[Stored dataset items]
········

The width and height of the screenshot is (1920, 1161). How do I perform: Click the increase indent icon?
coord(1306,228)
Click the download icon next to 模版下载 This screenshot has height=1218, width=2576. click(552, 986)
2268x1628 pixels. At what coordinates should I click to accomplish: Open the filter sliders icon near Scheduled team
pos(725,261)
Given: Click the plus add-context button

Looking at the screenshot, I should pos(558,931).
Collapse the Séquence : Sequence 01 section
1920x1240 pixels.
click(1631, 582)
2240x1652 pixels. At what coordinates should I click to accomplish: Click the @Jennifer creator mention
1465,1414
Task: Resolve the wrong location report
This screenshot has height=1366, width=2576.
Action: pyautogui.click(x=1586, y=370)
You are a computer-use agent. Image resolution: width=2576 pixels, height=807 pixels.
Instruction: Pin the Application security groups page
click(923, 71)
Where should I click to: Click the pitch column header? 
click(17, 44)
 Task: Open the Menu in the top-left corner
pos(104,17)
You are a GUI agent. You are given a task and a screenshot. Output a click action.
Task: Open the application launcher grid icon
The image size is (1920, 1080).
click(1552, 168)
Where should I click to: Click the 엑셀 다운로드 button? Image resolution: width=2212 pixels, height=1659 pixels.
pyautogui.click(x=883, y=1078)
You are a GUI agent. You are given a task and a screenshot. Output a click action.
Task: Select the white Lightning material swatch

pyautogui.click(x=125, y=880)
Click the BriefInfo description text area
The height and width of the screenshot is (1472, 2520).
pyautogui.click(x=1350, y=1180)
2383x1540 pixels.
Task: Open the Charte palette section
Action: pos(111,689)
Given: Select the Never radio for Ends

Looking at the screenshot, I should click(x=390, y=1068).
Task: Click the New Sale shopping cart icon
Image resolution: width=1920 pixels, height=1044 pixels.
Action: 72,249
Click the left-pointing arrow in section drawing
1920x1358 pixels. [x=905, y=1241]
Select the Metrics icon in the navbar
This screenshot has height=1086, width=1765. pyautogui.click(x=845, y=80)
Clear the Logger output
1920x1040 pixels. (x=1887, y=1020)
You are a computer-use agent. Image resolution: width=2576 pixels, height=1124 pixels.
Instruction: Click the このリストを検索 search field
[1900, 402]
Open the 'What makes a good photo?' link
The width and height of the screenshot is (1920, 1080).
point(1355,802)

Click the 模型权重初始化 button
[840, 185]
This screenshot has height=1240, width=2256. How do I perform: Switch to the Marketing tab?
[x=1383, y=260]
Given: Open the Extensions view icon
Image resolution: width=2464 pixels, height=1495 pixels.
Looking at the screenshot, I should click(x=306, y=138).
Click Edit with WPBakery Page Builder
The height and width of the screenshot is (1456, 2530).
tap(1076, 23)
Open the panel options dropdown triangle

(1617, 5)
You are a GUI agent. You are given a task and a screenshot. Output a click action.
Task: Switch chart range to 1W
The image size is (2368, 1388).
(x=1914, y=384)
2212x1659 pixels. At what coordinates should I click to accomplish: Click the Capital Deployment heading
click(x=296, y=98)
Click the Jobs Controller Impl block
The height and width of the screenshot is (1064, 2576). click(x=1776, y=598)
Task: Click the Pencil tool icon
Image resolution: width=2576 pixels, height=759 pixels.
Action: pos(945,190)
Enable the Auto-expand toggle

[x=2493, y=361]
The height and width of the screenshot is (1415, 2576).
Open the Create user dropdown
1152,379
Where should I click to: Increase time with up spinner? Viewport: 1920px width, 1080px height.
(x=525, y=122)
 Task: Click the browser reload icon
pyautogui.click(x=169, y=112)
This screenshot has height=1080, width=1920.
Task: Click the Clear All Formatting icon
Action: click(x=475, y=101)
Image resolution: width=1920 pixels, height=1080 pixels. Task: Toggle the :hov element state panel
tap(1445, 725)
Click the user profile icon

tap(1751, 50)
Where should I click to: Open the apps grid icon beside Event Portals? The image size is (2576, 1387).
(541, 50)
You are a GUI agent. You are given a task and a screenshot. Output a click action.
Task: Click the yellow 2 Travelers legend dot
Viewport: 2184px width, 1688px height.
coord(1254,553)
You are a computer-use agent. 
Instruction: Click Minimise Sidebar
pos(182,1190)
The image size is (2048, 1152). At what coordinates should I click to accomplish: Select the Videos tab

········

→ Prompt:
Copy out the data shown above in full. Match it exactly.

→ Solution to this task:
The width and height of the screenshot is (1920, 1161). How do I perform: Click the increase indent icon?
coord(1306,228)
Click the download icon next to 模版下载 This screenshot has height=1218, width=2576. click(552, 986)
2268x1628 pixels. At what coordinates should I click to accomplish: Open the filter sliders icon near Scheduled team
pos(725,261)
Given: Click the plus add-context button

Looking at the screenshot, I should pos(558,931).
Collapse the Séquence : Sequence 01 section
1920x1240 pixels.
click(1631, 582)
2240x1652 pixels. At what coordinates should I click to accomplish: Click the @Jennifer creator mention
1465,1414
Task: Resolve the wrong location report
This screenshot has height=1366, width=2576.
Action: pyautogui.click(x=1586, y=370)
You are a computer-use agent. Image resolution: width=2576 pixels, height=807 pixels.
Instruction: Pin the Application security groups page
click(923, 71)
Where should I click to: Click the pitch column header? 
click(17, 44)
 Task: Open the Menu in the top-left corner
pos(104,17)
You are a GUI agent. You are given a task and a screenshot. Output a click action.
Task: Open the application launcher grid icon
The image size is (1920, 1080).
click(1552, 168)
Where should I click to: Click the 엑셀 다운로드 button? Image resolution: width=2212 pixels, height=1659 pixels.
pyautogui.click(x=883, y=1078)
You are a GUI agent. You are given a task and a screenshot. Output a click action.
Task: Select the white Lightning material swatch

pyautogui.click(x=125, y=880)
Click the BriefInfo description text area
The height and width of the screenshot is (1472, 2520).
pyautogui.click(x=1350, y=1180)
2383x1540 pixels.
Task: Open the Charte palette section
Action: pos(111,689)
Given: Select the Never radio for Ends

Looking at the screenshot, I should click(x=390, y=1068).
Task: Click the New Sale shopping cart icon
Image resolution: width=1920 pixels, height=1044 pixels.
Action: 72,249
Click the left-pointing arrow in section drawing
1920x1358 pixels. [x=905, y=1241]
Select the Metrics icon in the navbar
This screenshot has height=1086, width=1765. pyautogui.click(x=845, y=80)
Clear the Logger output
1920x1040 pixels. (x=1887, y=1020)
You are a computer-use agent. Image resolution: width=2576 pixels, height=1124 pixels.
Instruction: Click the このリストを検索 search field
[1900, 402]
Open the 'What makes a good photo?' link
The width and height of the screenshot is (1920, 1080).
point(1355,802)

Click the 模型权重初始化 button
[840, 185]
This screenshot has height=1240, width=2256. How do I perform: Switch to the Marketing tab?
[x=1383, y=260]
Given: Open the Extensions view icon
Image resolution: width=2464 pixels, height=1495 pixels.
Looking at the screenshot, I should click(x=306, y=138).
Click Edit with WPBakery Page Builder
The height and width of the screenshot is (1456, 2530).
tap(1076, 23)
Open the panel options dropdown triangle

(1617, 5)
You are a GUI agent. You are given a task and a screenshot. Output a click action.
Task: Switch chart range to 1W
The image size is (2368, 1388).
(x=1914, y=384)
2212x1659 pixels. At what coordinates should I click to accomplish: Click the Capital Deployment heading
click(x=296, y=98)
Click the Jobs Controller Impl block
The height and width of the screenshot is (1064, 2576). click(x=1776, y=598)
Task: Click the Pencil tool icon
Image resolution: width=2576 pixels, height=759 pixels.
Action: pos(945,190)
Enable the Auto-expand toggle

[x=2493, y=361]
The height and width of the screenshot is (1415, 2576).
Open the Create user dropdown
1152,379
Where should I click to: Increase time with up spinner? Viewport: 1920px width, 1080px height.
(x=525, y=122)
 Task: Click the browser reload icon
pyautogui.click(x=169, y=112)
This screenshot has height=1080, width=1920.
Task: Click the Clear All Formatting icon
Action: click(x=475, y=101)
Image resolution: width=1920 pixels, height=1080 pixels. Task: Toggle the :hov element state panel
tap(1445, 725)
Click the user profile icon

tap(1751, 50)
Where should I click to: Open the apps grid icon beside Event Portals? The image size is (2576, 1387).
(541, 50)
You are a GUI agent. You are given a task and a screenshot. Output a click action.
Task: Click the yellow 2 Travelers legend dot
Viewport: 2184px width, 1688px height.
coord(1254,553)
You are a computer-use agent. 
Instruction: Click Minimise Sidebar
pos(182,1190)
The image size is (2048, 1152). At what coordinates should I click to accomplish: Select the Videos tab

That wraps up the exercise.